In this concrete case the interpolations serve to slander Stalin as exposed in the article A Critique of Hegelian-Trotskyism by Vijay Singh (posted June 4, 2016). The “Hegelian-Trotskyist” is the Hungarian Istvan Meszaros who wrote the article “National and International Aspects of Emancipation” where he states (we follow Vijay Singh presentation):


The contrast between Lenin’s and Stalin’s approach to these problems could not have been greater. Lenin always advocated the right of the various national minorities to full autonomy, ‘to the point of secession’, whereas Stalin degraded them to nothing more than ‘border regions’, to be retained at all cost, in strictest subordination to the interests of Russia. This is why Lenin condemned him in no uncertain terms, insisting that if the views advocated by Stalin prevailed, in that case “the freedom to secede from the union” by which we justify ourselves will be a mere scrap of paper, unable to defend the non-Russians from the onslaught of that really Russian man, the Great-Russian chauvinist”


This statement by Meszaros is based on the following passage of the mentioned Lenin’s letter:

“It is quite natural that in such circumstances the "freedom to secede from the union" by which we justify ourselves will be a mere scrap of paper, unable to defend the non-Russians from the onslaught of that really Russian man, the Great-Russian chauvinist, in subs-tance a rascal and a tyrant, such as the typical Russian bureaucrat is.”

Meszaros’ thesis is that Lenin is referring here to Stalin. However, Lenin’s statement does not vouch such interpretation. Lenin is referring to “the typical Russian bureaucrat” not to Stalin. But, as Vijay Singh says, “For the Trotskyists, of course, the term bureaucrat by way of Pavlovian reflex, equals Stalin”.

Meszaros then goes on supporting his thesis, by citing the second passage above:


“The Georgian [Stalin] who is neglectful of this aspect of the question…”

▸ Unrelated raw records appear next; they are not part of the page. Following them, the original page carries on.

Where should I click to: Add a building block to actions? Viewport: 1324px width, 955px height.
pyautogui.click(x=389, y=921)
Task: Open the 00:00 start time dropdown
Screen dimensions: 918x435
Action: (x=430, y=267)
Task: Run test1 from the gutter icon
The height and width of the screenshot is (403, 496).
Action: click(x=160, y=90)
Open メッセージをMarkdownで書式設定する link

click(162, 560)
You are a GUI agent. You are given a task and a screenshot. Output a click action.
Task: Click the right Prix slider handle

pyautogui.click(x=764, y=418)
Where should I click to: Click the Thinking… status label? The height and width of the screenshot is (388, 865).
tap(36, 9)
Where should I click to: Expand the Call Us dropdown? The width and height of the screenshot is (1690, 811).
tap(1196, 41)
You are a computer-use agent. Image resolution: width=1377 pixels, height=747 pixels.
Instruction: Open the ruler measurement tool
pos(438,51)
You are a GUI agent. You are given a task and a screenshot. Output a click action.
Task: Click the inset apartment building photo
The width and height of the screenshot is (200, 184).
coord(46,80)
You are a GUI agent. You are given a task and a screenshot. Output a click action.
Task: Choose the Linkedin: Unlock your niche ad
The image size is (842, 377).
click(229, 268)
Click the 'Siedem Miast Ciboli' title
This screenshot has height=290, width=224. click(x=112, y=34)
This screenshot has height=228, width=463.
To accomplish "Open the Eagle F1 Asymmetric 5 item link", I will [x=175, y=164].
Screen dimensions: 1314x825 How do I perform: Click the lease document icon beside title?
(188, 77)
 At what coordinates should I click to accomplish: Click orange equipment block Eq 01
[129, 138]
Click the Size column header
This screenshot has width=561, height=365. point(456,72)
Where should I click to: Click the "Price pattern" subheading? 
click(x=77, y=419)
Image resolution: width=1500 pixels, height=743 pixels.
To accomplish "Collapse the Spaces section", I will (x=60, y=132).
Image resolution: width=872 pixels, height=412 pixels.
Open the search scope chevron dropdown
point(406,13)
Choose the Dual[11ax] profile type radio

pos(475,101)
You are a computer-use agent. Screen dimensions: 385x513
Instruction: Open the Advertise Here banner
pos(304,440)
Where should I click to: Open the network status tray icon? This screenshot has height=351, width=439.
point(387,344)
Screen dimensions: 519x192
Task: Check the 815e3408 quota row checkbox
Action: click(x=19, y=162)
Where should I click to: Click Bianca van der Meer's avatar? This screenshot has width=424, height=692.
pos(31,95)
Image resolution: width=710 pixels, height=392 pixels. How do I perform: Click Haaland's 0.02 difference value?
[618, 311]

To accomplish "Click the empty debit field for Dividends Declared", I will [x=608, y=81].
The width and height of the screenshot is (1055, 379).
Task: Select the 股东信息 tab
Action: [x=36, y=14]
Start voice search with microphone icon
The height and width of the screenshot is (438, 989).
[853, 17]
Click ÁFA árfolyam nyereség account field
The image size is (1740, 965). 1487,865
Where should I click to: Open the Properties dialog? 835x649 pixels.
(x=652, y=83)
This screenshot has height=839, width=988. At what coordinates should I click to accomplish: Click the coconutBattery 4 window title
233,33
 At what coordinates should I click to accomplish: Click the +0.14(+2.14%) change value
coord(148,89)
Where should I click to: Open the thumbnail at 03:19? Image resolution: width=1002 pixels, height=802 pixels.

The interpolation in this passage serves Meszaros well in his slandering of Stalin. But is the interpolation justified?

No, it is not. The translation of the Russian original is:

“The Georgian, who disdainfully treats this aspect of the question, who disdainfully hurls accusations of ‘social-nationalism’ (when he himself is not only a real, a true "social-national", but also a vulgar Great-Russian bully), that Georgian, in essence, violates the interests of proletarian class solidarity, …”

We clearly see that the interpolation is abusive. The original sentence is referring to any Georgian who is disdainful of this aspect of the question, etc.:  “The Georgian, who that Georgian… violates…” Lenin is analyzing the so-called “Georgian Affair” of 1921 and comments on any Georgian in the said conditions. As a matter of fact, the French, Italian, and Portuguese-Galician versions of MIA precisely agree with the Russian original (see Appendix).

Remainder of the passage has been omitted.